EXERCISE OBJECTIVE: Starting from the line in which "You are a computer-use agent. Screen" appears, output every line down to the last line of the data below, exactly and without anything more.

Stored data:
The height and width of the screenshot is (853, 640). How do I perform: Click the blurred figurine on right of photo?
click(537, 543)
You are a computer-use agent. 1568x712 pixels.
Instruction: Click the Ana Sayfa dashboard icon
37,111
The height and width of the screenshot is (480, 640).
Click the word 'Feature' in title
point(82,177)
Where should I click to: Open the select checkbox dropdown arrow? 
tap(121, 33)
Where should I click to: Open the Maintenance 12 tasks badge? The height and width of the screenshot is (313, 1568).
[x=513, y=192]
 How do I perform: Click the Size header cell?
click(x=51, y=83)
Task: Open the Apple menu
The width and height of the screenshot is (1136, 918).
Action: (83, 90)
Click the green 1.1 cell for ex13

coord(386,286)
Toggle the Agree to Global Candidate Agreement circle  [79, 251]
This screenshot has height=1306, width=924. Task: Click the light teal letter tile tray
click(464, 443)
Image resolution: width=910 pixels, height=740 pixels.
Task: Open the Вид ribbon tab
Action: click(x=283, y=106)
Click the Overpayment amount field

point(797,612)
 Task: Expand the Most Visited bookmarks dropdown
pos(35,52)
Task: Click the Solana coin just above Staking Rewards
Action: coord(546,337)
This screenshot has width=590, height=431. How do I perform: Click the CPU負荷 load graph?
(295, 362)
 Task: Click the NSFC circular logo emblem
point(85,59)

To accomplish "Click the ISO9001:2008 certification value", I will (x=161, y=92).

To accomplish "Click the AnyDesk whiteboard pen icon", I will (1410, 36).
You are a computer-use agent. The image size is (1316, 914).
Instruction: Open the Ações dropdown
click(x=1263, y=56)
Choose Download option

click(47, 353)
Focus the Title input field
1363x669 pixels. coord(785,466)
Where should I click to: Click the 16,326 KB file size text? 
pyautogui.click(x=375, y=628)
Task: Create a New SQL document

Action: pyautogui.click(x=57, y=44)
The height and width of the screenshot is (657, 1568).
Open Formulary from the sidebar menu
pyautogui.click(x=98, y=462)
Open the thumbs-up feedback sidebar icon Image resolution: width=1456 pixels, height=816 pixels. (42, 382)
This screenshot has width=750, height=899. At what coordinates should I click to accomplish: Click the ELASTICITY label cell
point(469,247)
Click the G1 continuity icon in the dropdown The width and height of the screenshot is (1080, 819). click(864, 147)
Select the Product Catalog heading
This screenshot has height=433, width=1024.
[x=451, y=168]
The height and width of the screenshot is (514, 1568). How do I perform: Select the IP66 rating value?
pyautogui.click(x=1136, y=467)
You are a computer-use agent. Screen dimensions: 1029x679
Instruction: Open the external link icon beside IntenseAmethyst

ANSWER SECTION:
You are a computer-use agent. Screen dimensions: 1029x679
Instruction: Open the external link icon beside IntenseAmethyst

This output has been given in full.